*Task objective*: Beginning with the line where "Open Ancient Coast" appears, restate the lines word for word through the last one in the listing.
*** Opening of Information supplied ***
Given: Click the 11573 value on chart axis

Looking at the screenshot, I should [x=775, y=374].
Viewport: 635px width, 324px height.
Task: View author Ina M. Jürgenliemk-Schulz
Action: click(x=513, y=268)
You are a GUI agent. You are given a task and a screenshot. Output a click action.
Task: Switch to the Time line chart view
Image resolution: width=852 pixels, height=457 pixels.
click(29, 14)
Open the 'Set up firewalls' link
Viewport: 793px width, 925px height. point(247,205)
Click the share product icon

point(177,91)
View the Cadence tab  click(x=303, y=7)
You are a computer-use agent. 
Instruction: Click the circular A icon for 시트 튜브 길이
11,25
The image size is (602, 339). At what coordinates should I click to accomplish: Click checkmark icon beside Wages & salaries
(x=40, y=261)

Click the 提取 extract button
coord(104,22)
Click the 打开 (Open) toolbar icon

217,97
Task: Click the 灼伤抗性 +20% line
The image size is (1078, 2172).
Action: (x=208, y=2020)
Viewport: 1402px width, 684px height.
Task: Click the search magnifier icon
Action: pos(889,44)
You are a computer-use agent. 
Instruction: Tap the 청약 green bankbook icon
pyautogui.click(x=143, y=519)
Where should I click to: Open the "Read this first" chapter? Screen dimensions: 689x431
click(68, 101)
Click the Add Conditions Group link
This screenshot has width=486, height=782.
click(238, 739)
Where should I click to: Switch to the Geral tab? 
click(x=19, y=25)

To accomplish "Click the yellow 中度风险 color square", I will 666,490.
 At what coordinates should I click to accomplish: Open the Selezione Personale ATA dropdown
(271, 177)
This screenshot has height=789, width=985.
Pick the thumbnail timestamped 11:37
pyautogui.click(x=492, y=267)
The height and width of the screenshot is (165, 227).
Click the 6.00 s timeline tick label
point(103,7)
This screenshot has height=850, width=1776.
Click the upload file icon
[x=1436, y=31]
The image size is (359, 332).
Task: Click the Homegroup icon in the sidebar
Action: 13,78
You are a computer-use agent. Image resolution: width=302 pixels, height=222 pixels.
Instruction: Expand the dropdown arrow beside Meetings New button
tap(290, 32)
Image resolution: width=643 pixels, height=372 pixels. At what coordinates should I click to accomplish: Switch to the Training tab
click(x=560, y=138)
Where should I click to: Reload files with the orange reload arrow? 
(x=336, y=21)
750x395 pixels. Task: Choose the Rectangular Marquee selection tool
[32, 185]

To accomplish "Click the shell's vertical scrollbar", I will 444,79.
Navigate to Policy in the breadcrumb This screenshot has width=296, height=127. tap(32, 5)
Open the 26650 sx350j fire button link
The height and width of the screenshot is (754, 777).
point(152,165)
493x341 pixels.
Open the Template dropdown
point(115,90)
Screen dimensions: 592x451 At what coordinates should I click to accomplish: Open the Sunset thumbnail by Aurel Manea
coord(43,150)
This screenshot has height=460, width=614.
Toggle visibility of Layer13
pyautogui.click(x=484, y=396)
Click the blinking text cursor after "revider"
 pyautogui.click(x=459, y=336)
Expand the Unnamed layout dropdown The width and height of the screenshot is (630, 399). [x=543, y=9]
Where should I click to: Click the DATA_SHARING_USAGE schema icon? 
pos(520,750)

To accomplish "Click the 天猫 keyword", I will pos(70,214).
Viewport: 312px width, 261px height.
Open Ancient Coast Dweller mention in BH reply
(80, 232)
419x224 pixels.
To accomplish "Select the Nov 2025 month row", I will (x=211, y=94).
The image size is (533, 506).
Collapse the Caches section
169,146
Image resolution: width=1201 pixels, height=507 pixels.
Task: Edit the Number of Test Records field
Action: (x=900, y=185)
*** Close of Information supplied ***
*Solution for this task*:
Open Ancient Coast Dweller mention in BH reply
(80, 232)
419x224 pixels.
To accomplish "Select the Nov 2025 month row", I will (x=211, y=94).
The image size is (533, 506).
Collapse the Caches section
169,146
Image resolution: width=1201 pixels, height=507 pixels.
Task: Edit the Number of Test Records field
Action: (x=900, y=185)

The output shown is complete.